The Norwegian Church Issues Formal Apology to LGBTQ+ People for ‘Pain, Shame and Significant Harm’
Amid crimson theater drapes at a leading Oslo LGBTQ+ venue, Norway's national church issued a formal apology for hurtful actions and exclusion perpetrated over the years.
“The church in Norway has inflicted LGBTQ+ people pain, shame and significant harm,” the presiding bishop, the church leader, announced this Thursday. “This ought not to have occurred and which is the reason I apologise today.”
“Harassment, discrimination and unfair treatment” led to certain individuals abandoning their faith, Tveit recognized. A religious service at Oslo Cathedral was arranged to follow his apology.
The apology was delivered at the London Pub establishment, a bar that was one of two targeted in the 2022 shooting that took two lives and caused serious injuries to nine at Oslo's Pride event. A Norwegian citizen originally from Iran, who swore loyalty to Islamic State, was sentenced to a minimum of three decades in prison for the murders.
In common with various worldwide religions, the Church of Norway – a Protestant Lutheran denomination that is Norway’s largest faith community – for years sidelined the LGBTQ+ community, preventing them from serving as pastors or from marrying in religious ceremonies. Back in the 1950s, church leaders characterized LGBTQ+ persons as “a worldwide social threat”.
However, as Norway's society grew more liberal, ranking as the second globally to permit registered partnerships for same-sex couples back in 1993 and in 2009 the first in Scandinavia to legalize same-sex marriage, the church slowly followed.
During 2007, the Church of Norway started appointing LGBTQ+ clergy, and LGBTQ+ partners could have church weddings since 2017. During 2023, the bishop took part in the Pride march in Oslo in what was described as a first for the church.

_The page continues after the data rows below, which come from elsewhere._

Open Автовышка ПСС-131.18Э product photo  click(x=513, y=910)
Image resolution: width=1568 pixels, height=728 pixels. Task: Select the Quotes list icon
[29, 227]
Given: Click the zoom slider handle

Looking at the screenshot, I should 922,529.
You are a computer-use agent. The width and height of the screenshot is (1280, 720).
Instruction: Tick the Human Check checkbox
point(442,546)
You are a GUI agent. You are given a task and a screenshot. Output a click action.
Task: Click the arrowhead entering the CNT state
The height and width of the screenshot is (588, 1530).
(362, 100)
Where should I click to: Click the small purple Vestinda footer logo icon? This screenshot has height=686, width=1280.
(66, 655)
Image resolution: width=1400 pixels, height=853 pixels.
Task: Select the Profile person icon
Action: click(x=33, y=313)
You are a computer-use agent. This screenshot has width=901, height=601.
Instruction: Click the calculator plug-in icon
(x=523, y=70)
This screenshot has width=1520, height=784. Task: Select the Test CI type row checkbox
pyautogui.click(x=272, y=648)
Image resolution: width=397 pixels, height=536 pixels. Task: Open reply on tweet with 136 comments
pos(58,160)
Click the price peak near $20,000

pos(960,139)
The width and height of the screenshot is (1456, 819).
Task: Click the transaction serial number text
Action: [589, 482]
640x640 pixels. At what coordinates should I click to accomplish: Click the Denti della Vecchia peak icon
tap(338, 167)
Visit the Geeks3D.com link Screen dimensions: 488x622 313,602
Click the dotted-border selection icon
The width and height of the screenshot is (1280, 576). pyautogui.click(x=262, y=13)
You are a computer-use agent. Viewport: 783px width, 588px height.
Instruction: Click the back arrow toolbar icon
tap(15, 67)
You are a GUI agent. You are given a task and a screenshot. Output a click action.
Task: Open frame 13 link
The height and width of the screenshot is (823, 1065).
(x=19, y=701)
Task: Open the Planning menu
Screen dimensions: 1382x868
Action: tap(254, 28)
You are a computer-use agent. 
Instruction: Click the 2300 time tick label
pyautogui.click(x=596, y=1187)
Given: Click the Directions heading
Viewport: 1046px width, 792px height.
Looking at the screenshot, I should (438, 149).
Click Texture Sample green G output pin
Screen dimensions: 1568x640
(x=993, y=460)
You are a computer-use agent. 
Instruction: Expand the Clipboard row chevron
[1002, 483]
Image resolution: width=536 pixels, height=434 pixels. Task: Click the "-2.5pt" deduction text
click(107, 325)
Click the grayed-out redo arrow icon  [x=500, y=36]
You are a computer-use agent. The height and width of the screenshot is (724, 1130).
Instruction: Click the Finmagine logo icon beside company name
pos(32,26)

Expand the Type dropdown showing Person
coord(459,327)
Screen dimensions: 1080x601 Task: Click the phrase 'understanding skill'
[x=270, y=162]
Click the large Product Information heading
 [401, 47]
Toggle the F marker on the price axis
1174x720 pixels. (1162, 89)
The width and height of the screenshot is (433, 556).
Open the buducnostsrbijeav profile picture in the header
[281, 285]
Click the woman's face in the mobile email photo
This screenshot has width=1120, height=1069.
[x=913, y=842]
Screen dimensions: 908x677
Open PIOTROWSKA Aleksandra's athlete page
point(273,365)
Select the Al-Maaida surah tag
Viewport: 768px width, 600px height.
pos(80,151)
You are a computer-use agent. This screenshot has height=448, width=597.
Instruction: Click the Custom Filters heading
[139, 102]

Thursday’s apology received differing opinions. The leader of an organization of Christian lesbians in Norway, Pedersen-Eriksen, herself a gay pastor, called it “an important reparation” and a point in time that “signaled the conclusion of a painful era in the history of the church”.
For Stephen Adom, the leader of the Norwegian Association for Gender and Sexual Diversity, the apology was “meaningful and vital” but had come “too late for those among us who died of Aids … carrying heavy hearts as the church regarded the epidemic as punishment from God”.
Globally, several faith-based organizations have attempted to offer apologies for historical treatment regarding LGBTQ+ individuals. In 2023, England's church expressed regret for what it described as its “shameful” treatment, even as it still declines to permit gay marriages within the church.
In a similar vein, the Methodist Church in Ireland the previous year apologised for its “failures in pastoral support and care” to LGBTQ+ people and family members, but remained staunch in the view that marriage should only represent a partnership of one man and one woman.
Several months ago, Canada's United Church offered an apology to two spirit and LGBTQIA+ communities, characterizing it as a confirmation of the church's “dedication to welcoming all and full inclusion” in every part of the church's activities.
“We have not succeeded to rejoice and take pleasure in the wonderful diversity of creation,” Rev Michael Blair, the church's general secretary, stated. “We have hurt individuals in place of fostering completeness. We are sorry.”